Freitag, 3. September 2010

Freitagskolumne - »Post an Wagner«: Kindheit in Deutschland

Eine Antwort auf Franz Josef Wagners Kolumne
»Lieber kleiner Julian«, BILD, 20.08.2010

Lieber Franz Josef Wagner,

Sie fragen, warum niemand den kleinen Julian retten konnte, der seinem gewalttätigen Stiefvater hilflos ausgeliefert war. Und es ist eine wichtige Frage, warum solche entsetzlichen Dinge geschehen, hier, in Deutschland, mitten unter uns. Ich will mal versuchen, eine Antwort darauf zu finden.

Taten wie diese, in ihrer archaischen Grausamkeit, stellen so etwas wie die Spitze eines Eisbergs dar. Und Eisberge, das wird Ihnen jeder erfahrene Kletterer bestätigen, sind nur schwer zu erklimmen: kalt, hart und abweisend sind sie. Schlägt man einen sichernden Haken hinein, splittert das Eis zuweilen und bietet keinen Halt. Der Eisberg, den ich meine, ist das Verhältnis unserer Gesellschaft zu Kindern ganz allgemein, das man am besten charakterisieren könnte, wenn man das fast völlige Fehlen einer emotionalen Infrastruktur für Kinder konstatiert.

Verfolgt man die öffentlichen Diskussionen über Kinder, dann zeigt sich schnell, dass sie unter den Stichworten »Armutsrisiko«, »demografischer Faktor« oder »künftige Steuer- und Beitragszahler« laufen und somit einer knallharten »Kosten-Nutzen-Rechnung« unterworfen sind. Hieß es früher: Das Land braucht Soldaten, so ist das moderne Äquivalent: Die Bundesrepublik Deutschland braucht künftige Rentenbeitragszahler. Sogar mit Geld hat man versucht sie einzukaufen: ein wenig Elterngeld hätte doch auf lange Sicht Leben in die Kreißsäle bringen müssen, sollte man meinen. Doch schnell erwies sich, dass der Effekt nicht eben durchschlagend war und das Geld für solche Experimente sowieso nicht dauerhaft vorhanden ist.

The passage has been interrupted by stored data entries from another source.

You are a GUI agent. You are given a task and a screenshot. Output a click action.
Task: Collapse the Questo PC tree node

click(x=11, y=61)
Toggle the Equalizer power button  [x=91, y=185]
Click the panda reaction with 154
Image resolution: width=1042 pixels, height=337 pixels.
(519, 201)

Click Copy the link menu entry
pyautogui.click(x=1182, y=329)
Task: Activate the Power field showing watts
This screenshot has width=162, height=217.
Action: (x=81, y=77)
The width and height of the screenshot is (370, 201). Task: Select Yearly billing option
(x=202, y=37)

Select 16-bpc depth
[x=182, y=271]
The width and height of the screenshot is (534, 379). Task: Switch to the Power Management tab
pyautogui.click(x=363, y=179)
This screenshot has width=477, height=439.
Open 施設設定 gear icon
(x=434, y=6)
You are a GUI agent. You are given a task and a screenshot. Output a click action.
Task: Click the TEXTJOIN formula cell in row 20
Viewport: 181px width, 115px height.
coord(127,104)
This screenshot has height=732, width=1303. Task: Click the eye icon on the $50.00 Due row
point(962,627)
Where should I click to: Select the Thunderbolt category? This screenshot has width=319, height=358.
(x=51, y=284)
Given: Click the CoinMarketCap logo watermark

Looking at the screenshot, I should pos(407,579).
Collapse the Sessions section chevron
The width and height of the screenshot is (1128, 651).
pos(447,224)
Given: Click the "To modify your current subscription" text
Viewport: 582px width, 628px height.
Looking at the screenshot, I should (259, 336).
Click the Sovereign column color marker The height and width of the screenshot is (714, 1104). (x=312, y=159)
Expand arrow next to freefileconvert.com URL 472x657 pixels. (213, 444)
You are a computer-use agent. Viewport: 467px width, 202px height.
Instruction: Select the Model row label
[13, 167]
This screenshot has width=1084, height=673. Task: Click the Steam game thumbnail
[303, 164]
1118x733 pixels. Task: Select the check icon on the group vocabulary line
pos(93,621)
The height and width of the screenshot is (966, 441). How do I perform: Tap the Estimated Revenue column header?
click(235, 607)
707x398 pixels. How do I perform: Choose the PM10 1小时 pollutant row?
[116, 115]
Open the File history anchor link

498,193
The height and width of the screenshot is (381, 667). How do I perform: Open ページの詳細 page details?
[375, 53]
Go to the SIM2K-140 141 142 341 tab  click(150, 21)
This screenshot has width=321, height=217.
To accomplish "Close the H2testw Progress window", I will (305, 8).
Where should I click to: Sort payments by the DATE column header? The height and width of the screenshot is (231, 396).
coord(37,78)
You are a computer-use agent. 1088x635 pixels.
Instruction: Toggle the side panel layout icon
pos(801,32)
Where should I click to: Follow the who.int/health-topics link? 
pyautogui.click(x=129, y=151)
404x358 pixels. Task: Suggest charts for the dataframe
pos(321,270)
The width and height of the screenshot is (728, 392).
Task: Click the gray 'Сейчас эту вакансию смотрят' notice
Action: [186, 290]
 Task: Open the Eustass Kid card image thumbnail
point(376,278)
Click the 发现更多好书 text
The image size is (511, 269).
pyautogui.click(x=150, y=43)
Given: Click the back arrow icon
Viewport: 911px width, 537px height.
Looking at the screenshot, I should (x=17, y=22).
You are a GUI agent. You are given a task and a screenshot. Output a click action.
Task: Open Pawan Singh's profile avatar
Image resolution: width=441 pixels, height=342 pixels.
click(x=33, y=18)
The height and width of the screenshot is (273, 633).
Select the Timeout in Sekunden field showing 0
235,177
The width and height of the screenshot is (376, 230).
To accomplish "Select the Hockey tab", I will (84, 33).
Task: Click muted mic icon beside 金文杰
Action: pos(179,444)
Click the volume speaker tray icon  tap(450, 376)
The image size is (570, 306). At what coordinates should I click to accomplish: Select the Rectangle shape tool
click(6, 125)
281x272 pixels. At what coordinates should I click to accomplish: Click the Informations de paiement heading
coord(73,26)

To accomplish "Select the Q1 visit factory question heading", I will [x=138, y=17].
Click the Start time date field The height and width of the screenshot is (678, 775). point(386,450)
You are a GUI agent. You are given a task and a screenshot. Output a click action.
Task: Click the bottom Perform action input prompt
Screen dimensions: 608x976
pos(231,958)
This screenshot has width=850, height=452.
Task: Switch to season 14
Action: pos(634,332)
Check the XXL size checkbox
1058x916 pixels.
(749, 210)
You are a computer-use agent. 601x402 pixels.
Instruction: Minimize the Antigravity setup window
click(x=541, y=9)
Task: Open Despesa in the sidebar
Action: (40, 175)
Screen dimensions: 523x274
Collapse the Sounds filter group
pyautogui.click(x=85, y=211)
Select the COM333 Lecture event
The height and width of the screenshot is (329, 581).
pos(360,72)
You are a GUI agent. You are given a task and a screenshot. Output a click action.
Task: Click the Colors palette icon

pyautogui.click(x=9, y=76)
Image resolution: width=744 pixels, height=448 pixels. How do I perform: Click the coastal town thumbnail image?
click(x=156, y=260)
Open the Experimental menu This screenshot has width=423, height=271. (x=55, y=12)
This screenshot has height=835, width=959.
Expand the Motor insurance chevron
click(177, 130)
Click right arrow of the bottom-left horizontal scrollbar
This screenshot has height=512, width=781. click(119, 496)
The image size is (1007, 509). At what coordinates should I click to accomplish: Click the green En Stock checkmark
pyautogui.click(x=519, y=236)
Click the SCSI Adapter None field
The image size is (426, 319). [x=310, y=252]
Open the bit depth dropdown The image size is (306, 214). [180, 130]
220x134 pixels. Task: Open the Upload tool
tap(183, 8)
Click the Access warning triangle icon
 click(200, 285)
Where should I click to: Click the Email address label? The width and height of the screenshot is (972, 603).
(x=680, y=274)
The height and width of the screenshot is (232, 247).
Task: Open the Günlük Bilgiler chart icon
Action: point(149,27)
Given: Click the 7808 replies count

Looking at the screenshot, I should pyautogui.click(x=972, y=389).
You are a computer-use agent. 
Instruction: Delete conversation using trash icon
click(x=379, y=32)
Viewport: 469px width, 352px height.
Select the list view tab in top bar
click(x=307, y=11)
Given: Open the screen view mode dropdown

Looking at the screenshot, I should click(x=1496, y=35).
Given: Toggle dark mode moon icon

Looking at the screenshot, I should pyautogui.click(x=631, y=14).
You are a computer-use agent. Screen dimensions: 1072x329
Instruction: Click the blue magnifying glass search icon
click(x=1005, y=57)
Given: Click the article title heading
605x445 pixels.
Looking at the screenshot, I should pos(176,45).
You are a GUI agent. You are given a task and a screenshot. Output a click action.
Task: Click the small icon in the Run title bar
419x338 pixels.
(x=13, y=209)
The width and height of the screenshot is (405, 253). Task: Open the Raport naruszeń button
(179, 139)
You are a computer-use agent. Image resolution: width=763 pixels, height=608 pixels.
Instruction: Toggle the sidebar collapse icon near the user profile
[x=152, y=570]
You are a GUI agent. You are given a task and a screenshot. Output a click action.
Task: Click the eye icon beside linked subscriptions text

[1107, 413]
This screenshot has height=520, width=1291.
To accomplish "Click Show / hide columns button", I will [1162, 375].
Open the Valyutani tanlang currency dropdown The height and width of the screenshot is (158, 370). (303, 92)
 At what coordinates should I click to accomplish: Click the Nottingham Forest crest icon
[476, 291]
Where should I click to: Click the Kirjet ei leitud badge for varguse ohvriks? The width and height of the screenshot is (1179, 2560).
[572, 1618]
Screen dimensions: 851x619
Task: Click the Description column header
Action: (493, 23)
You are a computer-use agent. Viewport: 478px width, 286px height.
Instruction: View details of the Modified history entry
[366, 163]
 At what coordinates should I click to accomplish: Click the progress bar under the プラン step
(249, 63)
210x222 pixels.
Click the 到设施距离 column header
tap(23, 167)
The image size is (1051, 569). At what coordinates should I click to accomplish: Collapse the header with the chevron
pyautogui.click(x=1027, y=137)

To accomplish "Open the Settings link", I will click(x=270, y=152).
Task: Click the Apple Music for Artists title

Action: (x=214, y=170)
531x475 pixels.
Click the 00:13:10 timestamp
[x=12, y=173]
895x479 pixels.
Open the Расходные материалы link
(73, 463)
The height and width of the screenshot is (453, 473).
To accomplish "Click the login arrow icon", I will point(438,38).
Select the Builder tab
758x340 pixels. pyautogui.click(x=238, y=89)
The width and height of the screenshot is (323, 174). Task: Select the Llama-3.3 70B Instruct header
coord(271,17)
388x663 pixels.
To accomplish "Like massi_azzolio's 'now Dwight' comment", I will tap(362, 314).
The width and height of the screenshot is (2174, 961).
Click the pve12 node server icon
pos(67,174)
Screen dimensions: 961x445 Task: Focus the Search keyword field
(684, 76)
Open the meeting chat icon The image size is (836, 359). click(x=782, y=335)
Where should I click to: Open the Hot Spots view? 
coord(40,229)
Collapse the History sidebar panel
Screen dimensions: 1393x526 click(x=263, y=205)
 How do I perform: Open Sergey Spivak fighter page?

Selbst die Erfüllung ihrer Grundbedürfnisse wird Kindern heute gerne mal abgesprochen. Spielen, toben, auch mal laut sein? Nicht hier in Deutschland, bitte! Ehe die ersten Rentenbeiträge fließen, wollen wir lieber nichts von euch hören!

Auch das Gezerre um das Schulsystem ist, bei Licht betrachtet, ein Hinweis darauf, dass alle zur Schau getragene Kinderfreundlichkeit nichts als ein Lippenbekenntnis ist. »Kinder sind die Zukunft«, heißt es vollmundig. Und das stimmt. Zumindest, so lange sie noch nicht geboren sind. Danach ist ihnen die Mühle eines hochbürokratischen Schulsystems zugedacht, in dem »Betreuungsschlüssel« wichtiger sind als menschliche Zuwendung.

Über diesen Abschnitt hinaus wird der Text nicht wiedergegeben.